The answer should contain all of the data, retyped without any alteration.

(Source records)
..............................

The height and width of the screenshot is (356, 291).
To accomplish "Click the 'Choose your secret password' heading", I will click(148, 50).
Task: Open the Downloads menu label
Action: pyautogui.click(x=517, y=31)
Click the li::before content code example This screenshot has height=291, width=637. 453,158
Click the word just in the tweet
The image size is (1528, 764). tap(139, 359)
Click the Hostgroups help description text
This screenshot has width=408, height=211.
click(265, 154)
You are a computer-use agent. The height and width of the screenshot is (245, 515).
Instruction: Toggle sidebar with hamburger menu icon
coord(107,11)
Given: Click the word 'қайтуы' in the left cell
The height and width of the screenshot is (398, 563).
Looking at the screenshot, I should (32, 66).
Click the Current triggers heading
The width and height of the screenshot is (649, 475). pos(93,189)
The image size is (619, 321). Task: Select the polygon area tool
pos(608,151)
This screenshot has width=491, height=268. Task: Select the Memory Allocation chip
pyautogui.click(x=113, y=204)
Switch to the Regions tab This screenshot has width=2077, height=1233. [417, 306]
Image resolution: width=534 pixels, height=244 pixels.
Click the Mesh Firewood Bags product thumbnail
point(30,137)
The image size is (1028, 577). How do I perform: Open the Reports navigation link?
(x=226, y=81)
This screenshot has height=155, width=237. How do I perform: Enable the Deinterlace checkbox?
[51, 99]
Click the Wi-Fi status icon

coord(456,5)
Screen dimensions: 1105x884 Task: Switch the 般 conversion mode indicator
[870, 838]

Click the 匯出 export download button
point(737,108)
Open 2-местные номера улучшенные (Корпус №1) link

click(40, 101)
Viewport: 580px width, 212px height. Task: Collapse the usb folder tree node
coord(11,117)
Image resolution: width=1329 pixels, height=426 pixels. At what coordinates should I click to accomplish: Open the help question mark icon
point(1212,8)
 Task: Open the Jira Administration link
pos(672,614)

..............................

■ **TASK OUTPUT**
The height and width of the screenshot is (356, 291).
To accomplish "Click the 'Choose your secret password' heading", I will click(148, 50).
Task: Open the Downloads menu label
Action: pyautogui.click(x=517, y=31)
Click the li::before content code example This screenshot has height=291, width=637. 453,158
Click the word just in the tweet
The image size is (1528, 764). tap(139, 359)
Click the Hostgroups help description text
This screenshot has width=408, height=211.
click(265, 154)
You are a computer-use agent. The height and width of the screenshot is (245, 515).
Instruction: Toggle sidebar with hamburger menu icon
coord(107,11)
Given: Click the word 'қайтуы' in the left cell
The height and width of the screenshot is (398, 563).
Looking at the screenshot, I should (32, 66).
Click the Current triggers heading
The width and height of the screenshot is (649, 475). pos(93,189)
The image size is (619, 321). Task: Select the polygon area tool
pos(608,151)
This screenshot has width=491, height=268. Task: Select the Memory Allocation chip
pyautogui.click(x=113, y=204)
Switch to the Regions tab This screenshot has width=2077, height=1233. [417, 306]
Image resolution: width=534 pixels, height=244 pixels.
Click the Mesh Firewood Bags product thumbnail
point(30,137)
The image size is (1028, 577). How do I perform: Open the Reports navigation link?
(x=226, y=81)
This screenshot has height=155, width=237. How do I perform: Enable the Deinterlace checkbox?
[51, 99]
Click the Wi-Fi status icon

coord(456,5)
Screen dimensions: 1105x884 Task: Switch the 般 conversion mode indicator
[870, 838]

Click the 匯出 export download button
point(737,108)
Open 2-местные номера улучшенные (Корпус №1) link

click(40, 101)
Viewport: 580px width, 212px height. Task: Collapse the usb folder tree node
coord(11,117)
Image resolution: width=1329 pixels, height=426 pixels. At what coordinates should I click to accomplish: Open the help question mark icon
point(1212,8)
 Task: Open the Jira Administration link
pos(672,614)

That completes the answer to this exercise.